124,000 Fish Die in Texas Heat Wave

Photo courtesy: GrapevineTxOnline.com/cc

As Texas continues to suffer from the worst one-year drought on record along with scorchingly high temperatures, area lakes might seem like the best places to find refuge from the heat, but apparently not for fish. According to state wildlife officials, in one lake alone some 124,000 fish perished last week in the extreme weather conditions, not from a lack of water, but from a lack of oxygen -- an oft overlooked consequence of rising temperatures which may become more common as heat-spells grow more intense and prolonged.

Texas Parks and Wildlife Department say that the mass fish die off that occurred recently at Lake Grapevine, near Dallas, involved mostly Threadfin shad, a small species of fish often used as bait, though many others were killed as well. State biologist Tom Hungerford says that among the dead fish "stacking up" at the lake were gizzard shad, bluegill, white bass, freshwater drum, largemouth bass, smallmouth bass and white crappie.

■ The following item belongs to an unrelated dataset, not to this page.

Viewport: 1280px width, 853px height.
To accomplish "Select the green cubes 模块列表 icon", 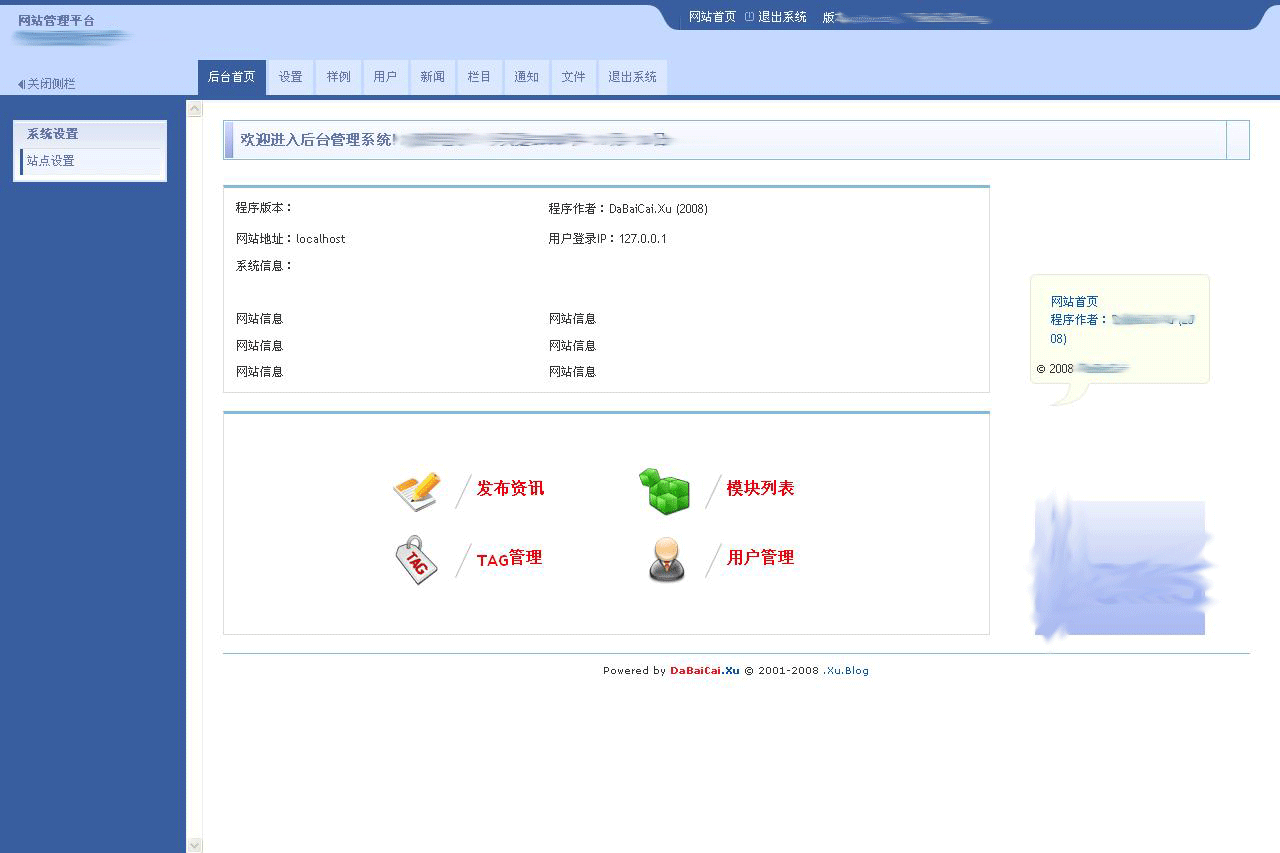I will tap(666, 489).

According to the Grapevine Courier, the fish at Lake Grapevine essentially suffocated due to a heat related phenomenon that depletes oxygen levels in water, rendering the lake ecosystem uninhabitable for fish:
Low oxygen Monday and Tuesday killed the fish, [Hungerford] said. On Tuesday, when temperatures reached 103 degrees at nearby Dallas/Fort Worth Airport, the hypoxia, or oxygen depletion, level was 1.2 parts per million.

"Anything under 3 parts per million and you start to see fish die," Hungerford said.

The lake received 0.02 inch of rain Monday, according to the U.S. Army Corps of Engineers, which manages the lake. The lake is down more than 3 feet from its normal level. That decrease and the constant heat are the likely culprits for the fish kill, Hungerford said.

"The hotter the water gets, the less dissolved oxygen it can hold," he said.

As such hot summers and crippling droughts are expected to become more common in many global warming scenarios, more aquatic ecosystems could face similar die-offs -- perhaps one of the least considered impacts of climate change.